Il parere giuridico della professoressa Francesca De Vittor sulla vicenda della nave della Ong che non ha rispettato il divieto di fare rotta su Lampedusa. «La comandante non ha fatto altro che rispettare un obbligo imposto dal diritto internazionale»
Nonostante la si accusi ora di aver violato le leggi dello Stato italiano, e in particolare il divieto di favoreggiamento dell’immigrazione clandestina previsto dall’art. 12 del d.lgs. 186/1998 e il divieto di ingresso imposto dal Ministro dell’Interno sul fondamento del DL 53/2019, c.d. sicurezza-bis, la comandante Rackete, fin dall’inizio dei soccorsi, non ha fatto altro che rispettare un obbligo imposto dal diritto internazionale e dalle leggi sia italiane sia del suo stato di bandiera.
Ciò che in tutta questa vicenda appare invece manifestamente illegittimo, sia dal punto di vista del diritto costituzionale italiano sia del diritto internazionale è proprio il c.d. decreto sicurezza bis.L’obbligo di soccorso in mare è previsto sia dal diritto internazionale consuetudinario (che nel nostro ordinamento ha valore di diritto costituzionale in base al rinvio operato dall’art. 10 Cost.), sia dalla Convenzione delle Nazioni Unite sul diritto del mare (CNUDM) e dalla Convenzione di Amburgo sulla ricerca e il soccorso in mare (SAR) (entrambe ratificate dall’Italia e che nel nostro ordinamento hanno valore di legge, anzi superiore alla legge per l’art. 117 Cost.). Per previsione espressa di quest’ultima Convenzione il soccorso si conclude solo con lo sbarco delle persone in un porto sicuro, che è un porto in cui la loro vita non è più in pericolo e i diritti umani fondamentali sono loro garantiti.

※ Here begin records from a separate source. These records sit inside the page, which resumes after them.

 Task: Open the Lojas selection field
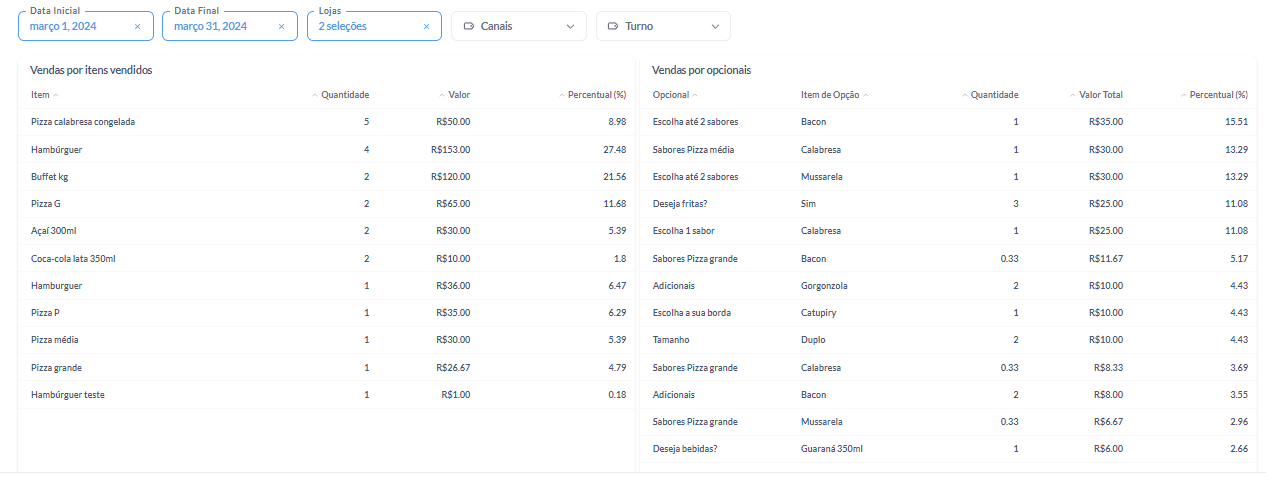tap(374, 25)
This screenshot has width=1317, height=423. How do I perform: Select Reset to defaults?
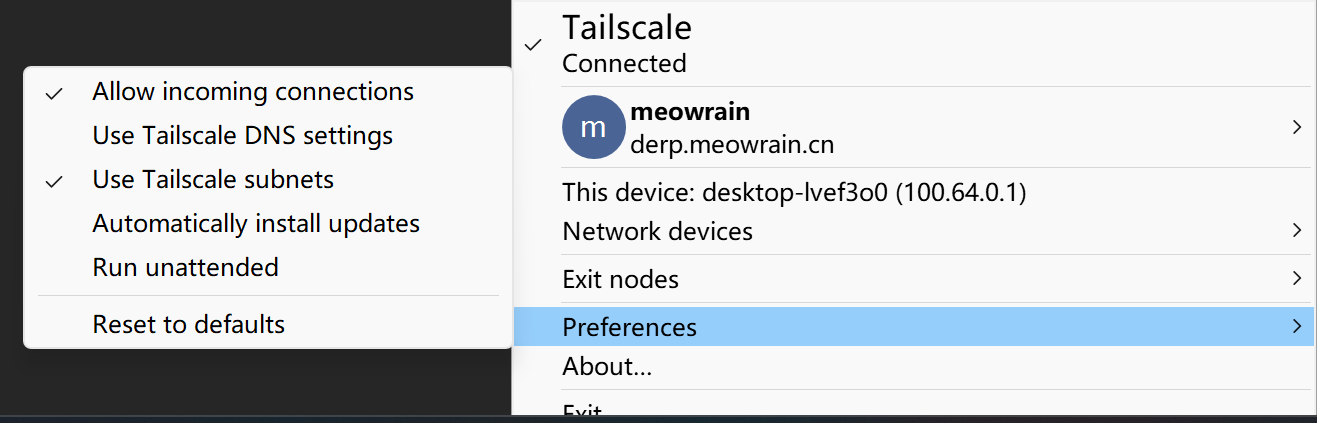[x=188, y=325]
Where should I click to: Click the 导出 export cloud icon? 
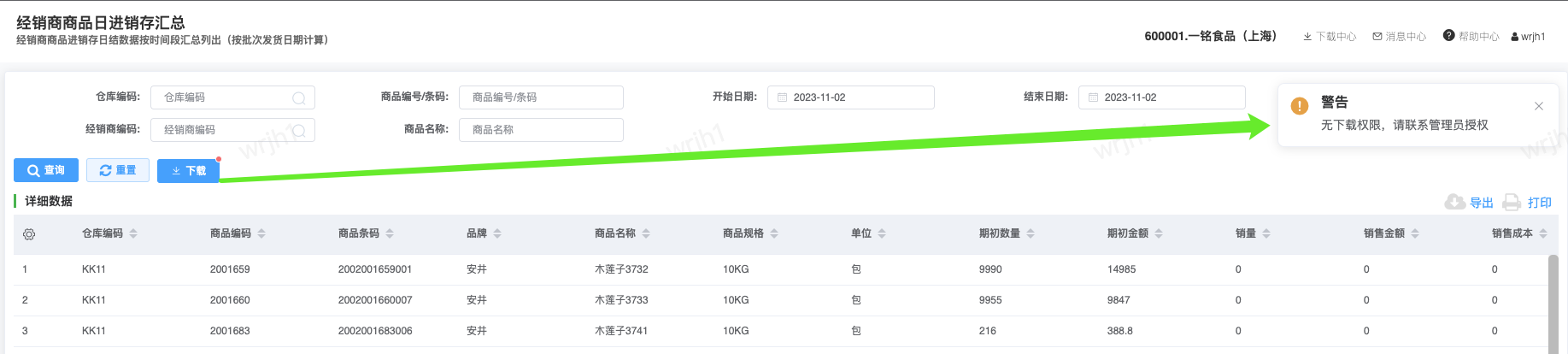1454,202
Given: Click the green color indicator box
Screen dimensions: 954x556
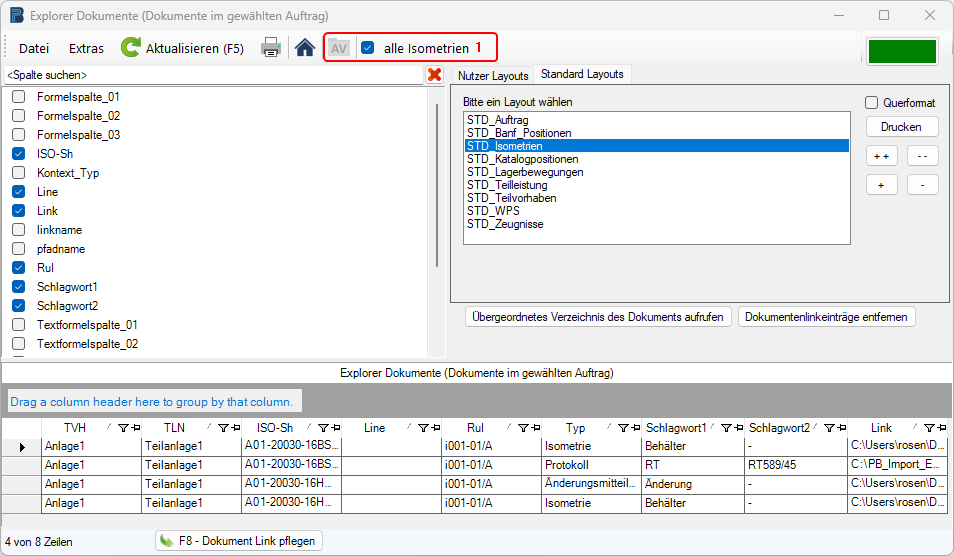Looking at the screenshot, I should tap(902, 51).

L’unico porto di sbarco che era stato indicato alla Sea Watch 3 è il porto di Tripoli, dove nessuno sbarco di migranti è lecito perché in ragione delle gravissime violazioni dei diritti umani fondamentali che i migranti subiscono in Libia, nonché del conflitto in corso, la Libia non può essere in alcun modo considerata un porto sicuro (si veda da ultimo la Raccomandazione agli stati della Commissaria ai diritti umani del Consiglio d’Europa).
Come deciso dal GIP di Trapani in una recente sentenza l’essere riportati in Libia avrebbe costituito un’offesa ingiusta alla quale i migranti stessi avrebbero potuto opporsi anche con la forza in legittima difesa (art. 52 c.p.).
Una volta chiarito che verso Tripoli la Sea Watch non avrebbe in alcun caso potuto dirigersi, la comandante si è lecitamente diretta verso il porto sicuro più vicino, e quindi Lampedusa. Tutti gli stati membri della Convenzione SAR hanno l’obbligo di cooperare affinché il comandante della nave che ha prestato soccorso sia liberato dalla propria responsabilità (ovvero possa far sbarcare le persone soccorse) nel minor tempo possibile e con la minor deviazione dalla propria rotta.
L’aver individuato Lampedusa come luogo di sbarco costituisce quindi non solo un comportamento legittimo, ma anche il più ovvio da parte della Comandante che aveva una legittima aspettativa di vedersi assegnare lì un luogo di sbarco. Starà alla magistratura valutare eventuali responsabilità penali a carico della comandante e dell’equipaggio della nave, ma è presumibile che anche qualora eventuali comportamenti illeciti siano constatati venga comunque riconosciuta la scriminante dello stato di necessità (art. 54 c.p.) o dell’aver commesso il fatto in adempimento di un dovere (art. 51 c.p.). Va in ogni caso ricordato che in nessuno dei casi in cui sono state aperte indagini a carico di Ong per i soccorsi in mare si è mai giunti a una condanna: quando i giudici si sono pronunciati hanno sempre considerato legittimo il comportamento di chi aveva prestato il soccorso in mare.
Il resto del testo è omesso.